Jemila MacEwan: Dead Gods, 2021, mixed media, dimensions variable. PHOTO DAVID B. SMITH
The earliest works of art were interspecies collaborations. Or, at least, this is what the controversial ethnobotanist Terence McKenna argues in his 1992 book The Food of the Gods. Over the course of three million years, he writes, human brain size tripled, outpacing the growth of any other complex organ ever recorded in the history of life. The exact cause of this growth remains a mystery. McKenna promoted a theory that eventually gained him a cult following: that psilocybin—a hallucinogenic, consciousness-altering chemical found in over 200 species of fungi—can cause something of a reset of one’s brain, “rewiring” certain connections (which is why it’s sometimes used to treat post-traumatic stress disorder today). The biochemical reaction also increases self-reflection and erodes certain boundaries and inhibitions. McKenna believed that psilocybin induced soul-searching brought about art, language, poetry, dance, and all else that makes us human.

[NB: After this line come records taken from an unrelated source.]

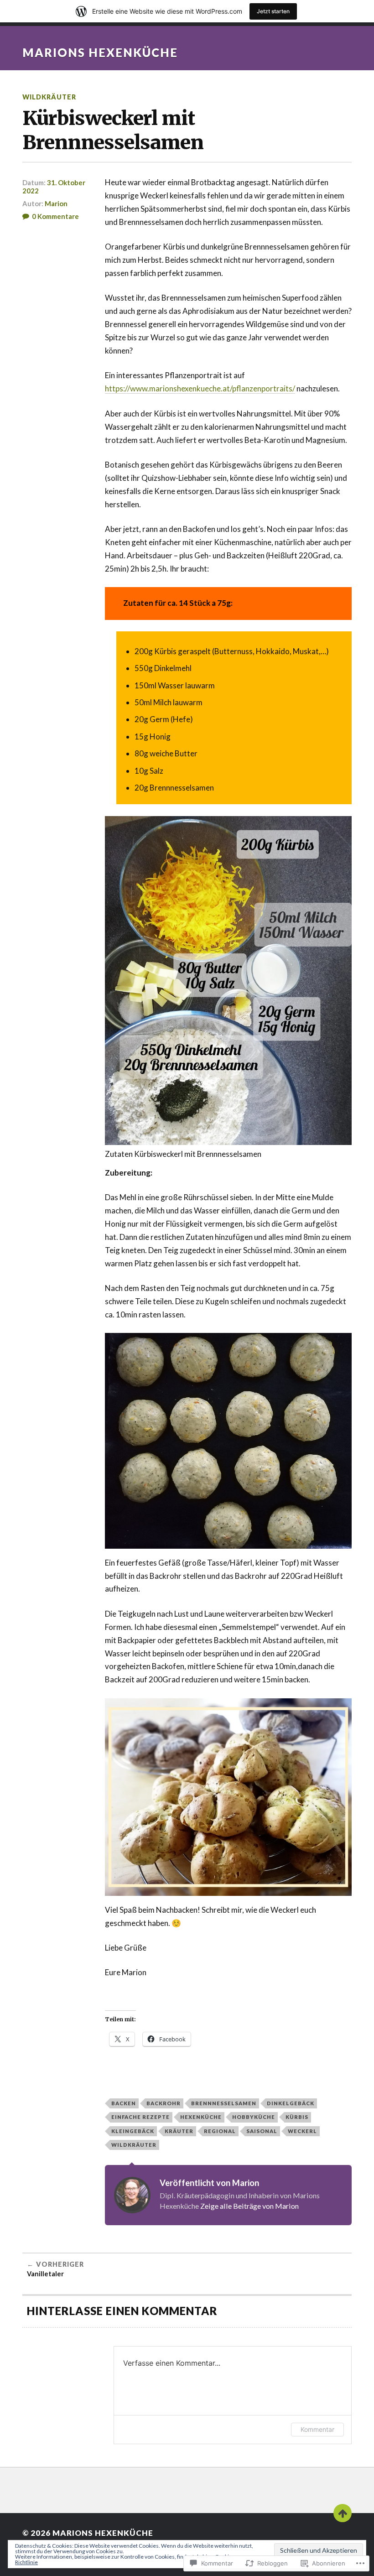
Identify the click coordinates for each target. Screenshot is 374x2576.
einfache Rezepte (140, 2117)
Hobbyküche (253, 2117)
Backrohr (163, 2103)
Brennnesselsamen (223, 2103)
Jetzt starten (273, 11)
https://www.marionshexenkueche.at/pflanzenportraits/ (200, 388)
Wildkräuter (49, 97)
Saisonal (261, 2131)
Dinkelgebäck (290, 2103)
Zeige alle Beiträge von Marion (249, 2205)
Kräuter (179, 2131)
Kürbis (297, 2117)
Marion (56, 203)
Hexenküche (201, 2117)
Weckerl (302, 2131)
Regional (220, 2131)
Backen (123, 2103)
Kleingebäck (132, 2131)
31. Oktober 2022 (53, 186)
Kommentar (317, 2429)
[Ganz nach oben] (342, 2513)
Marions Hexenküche (100, 52)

Largely self-taught, McKenna was a mystic who readily admitted that his evidence was more cultural than scientific. Interested primarily in the meanings and uses humans find for plants (at the time, mushrooms were largely considered plants, though now it’s clear they don’t photosynthesize), he searched out artworks and myths that evoke ancient reverence for fungi from Mesopotamia to the Maya civilization.